Apesar de António de Oliveira Salazar ser amigo de juventude de Manuel Gonçalves Cerejeira, cardeal-patriarca de Lisboa entre 1929 e 1972, o diploma que a 4 de janeiro de 1952 faz lei sobre os feriados nacionais, diz de forma explícita: “Quanto aos dias santos, embora pela letra da Concordata o Governo não fosse obrigado a decretar a sua equiparação a feriados oficiais, reconhece-se sem esforço que tal equiparação está em perfeita harmonia com as nossas tradições seculares, sobretudo relativamente aos dias santos mais fortemente vincados nos usos e costumes do País e de mais viva devoção na alma do povo português”.

Este diploma promove o 10 de Junho de mero feriado nacional a Dia de Portugal e reconfirma os feriados civis de 5 de Outubro e 1 de Dezembro. “São igualmente considerados feriados oficiais os seguintes dias santificados pela Igreja Católica”: Circuncisão, Corpo de Deus, Assunção de Nossa Senhora, Todos-os-Santos, Imaculada Conceição e Natal.
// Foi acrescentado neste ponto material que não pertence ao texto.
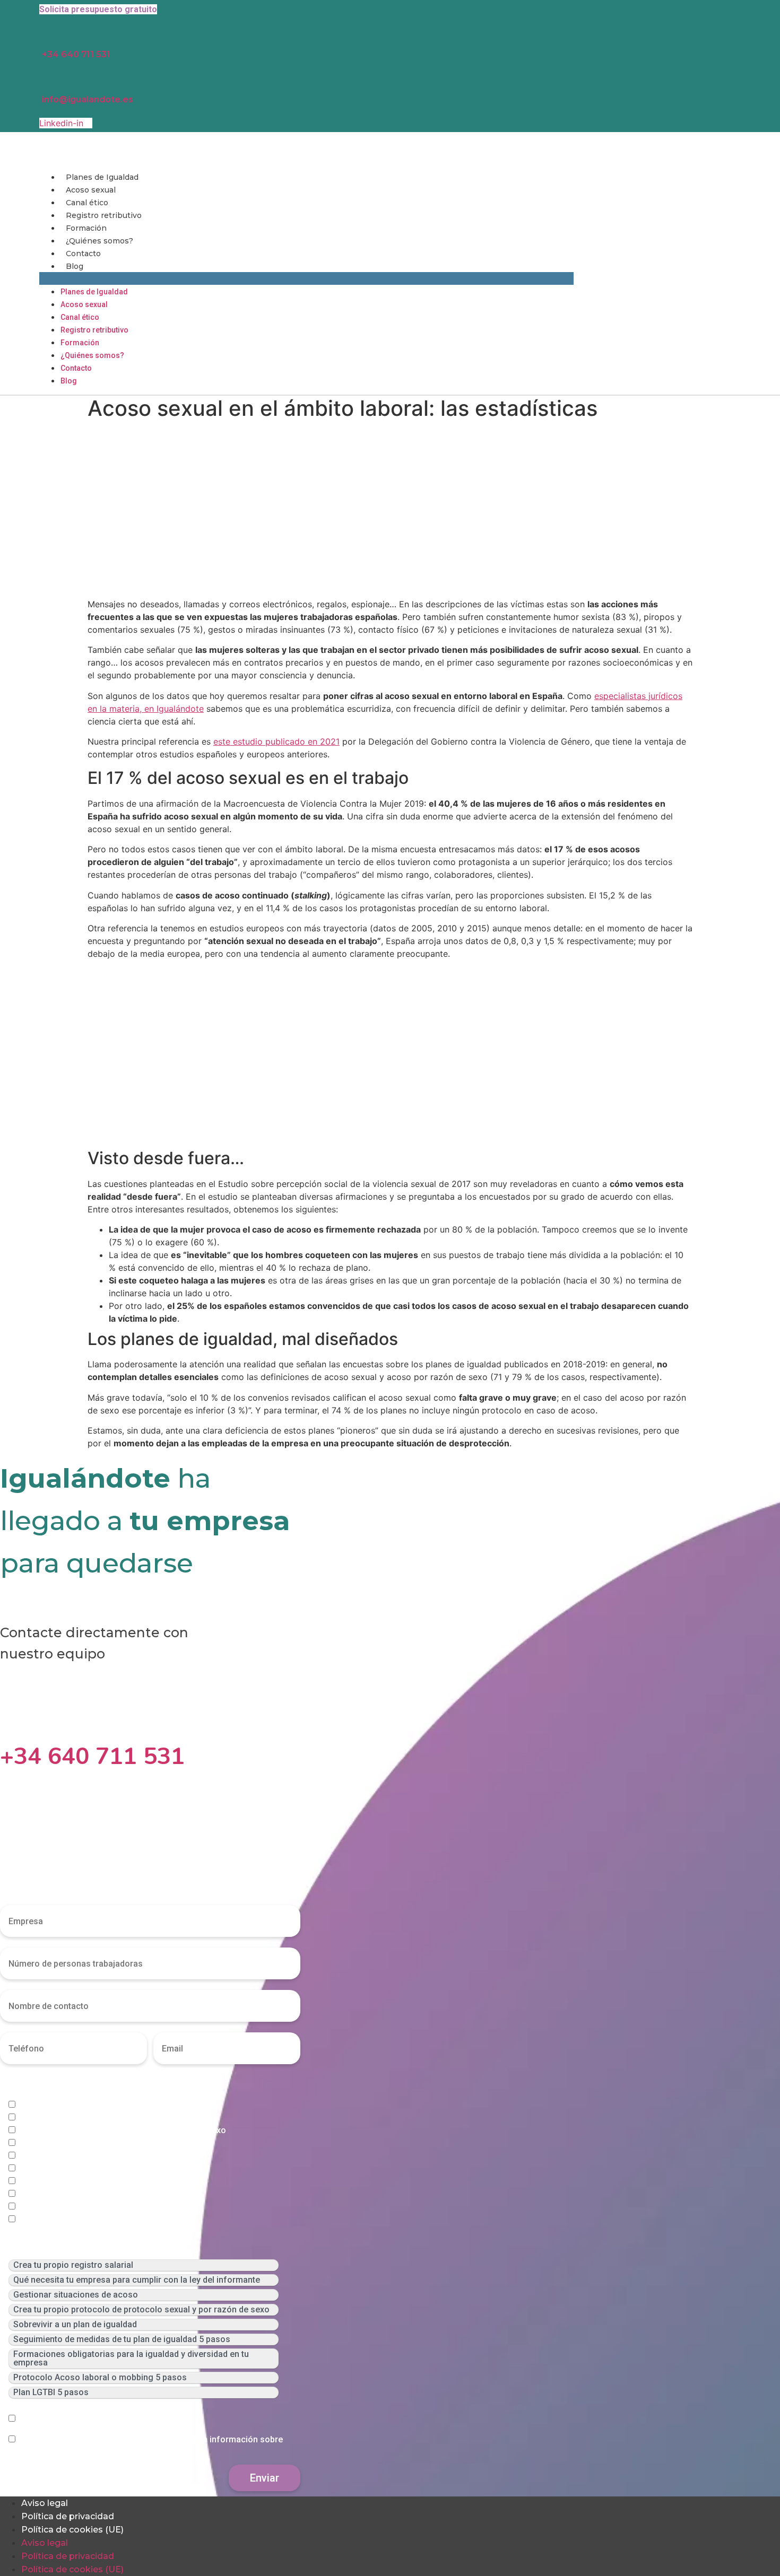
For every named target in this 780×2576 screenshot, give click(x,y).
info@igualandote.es (87, 99)
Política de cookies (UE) (72, 2530)
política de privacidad (142, 2419)
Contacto (83, 253)
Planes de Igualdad (102, 177)
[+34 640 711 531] (8, 1723)
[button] (306, 278)
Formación (86, 228)
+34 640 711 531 (76, 54)
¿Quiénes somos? (99, 241)
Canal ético (87, 202)
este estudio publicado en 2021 (276, 741)
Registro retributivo (104, 215)
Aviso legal (44, 2503)
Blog (74, 266)
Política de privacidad (67, 2516)
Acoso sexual (91, 190)
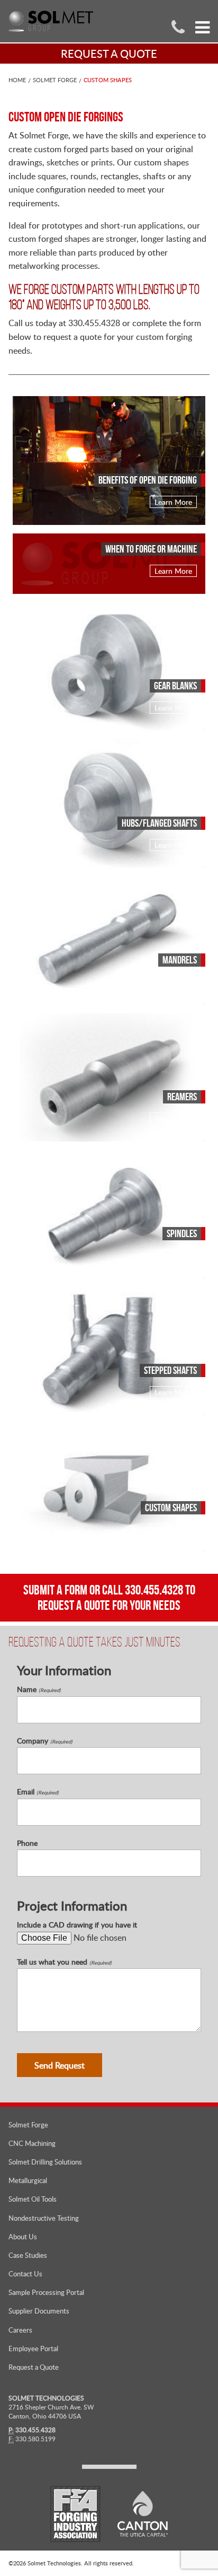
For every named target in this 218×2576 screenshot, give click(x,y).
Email (38, 1792)
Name (39, 1689)
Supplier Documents (38, 2311)
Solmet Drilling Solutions (45, 2162)
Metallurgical (27, 2180)
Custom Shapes (108, 80)
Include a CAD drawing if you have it (77, 1925)
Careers (20, 2330)
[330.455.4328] (178, 26)
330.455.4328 (154, 1589)
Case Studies (27, 2255)
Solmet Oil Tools (32, 2199)
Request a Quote (33, 2367)
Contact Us (25, 2274)
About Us (22, 2236)
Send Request (59, 2065)
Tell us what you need (64, 1962)
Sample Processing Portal (46, 2292)
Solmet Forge (55, 80)
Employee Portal (33, 2348)
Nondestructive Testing (43, 2218)
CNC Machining (32, 2143)
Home (17, 80)
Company (44, 1741)
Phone (27, 1843)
Horas extra de trabalho para compensar os feriados

O diploma não esqueceu o impacto que o aumento do número de dias feriados poderia ter na vida económica do país, mas acautelou o direito dos trabalhadores ao salário: “Prescreve-se que no Dia de Portugal e nos dias santos equiparados a feriado oficial cessem as atividades não permitidas por lei nos domingos e admite-se normalmente o princípio da obrigatoriedade do pagamento de salários nesses dias. Todavia, visando sempre a equitativa conciliação dos interesses da economia e dos trabalhadores, determina-se a compensação de tais salários com o acréscimo do período normal de trabalho nos dias imediatamente antecedentes ou subsequentes de cada feriado, como já se pratica em alguns casos”.

Com este parágrafo, Salazar garantiu que os serviços e atividades que cumpriam o feriado e garantiam folga aos trabalhadores teriam a sua compensação. Mas, acautelando o excesso de zelo que muitos patrões iriam exercer sobre os trabalhadores, o diploma estipulava que “o número de horas de trabalho correspondentes aos feriados será distribuído pelos dias imediatamente antecedentes ou subsequentes, não podendo todavia o período de trabalho diário ser aumentado mais de duas horas”.

O que é a Assunção de Maria?

O primeiro Papa a elevar Maria à condição de mãe de Deus foi Pio IX, ao proclamar o dogma da Imaculada Conceição da Virgem Maria. Se para os católicos dogma é uma verdade de Fé que não é passível de discussão, a decisão que Pio IX tomou em 1854 teve algo de inovador na liturgia da igreja romana: “A proclamação deste dogma faz parte de um processo histórico de debate” no interior da Igreja, diz ao Expresso o historiador José Eduardo Franco. Esta transformação de Maria em “Imaculada, [um ser que] nasceu sem pecado original, “representa a valorização do papel da Mãe de Deus − que está para além do da mãe de Jesus − e do elemento feminino dentro da Igreja”.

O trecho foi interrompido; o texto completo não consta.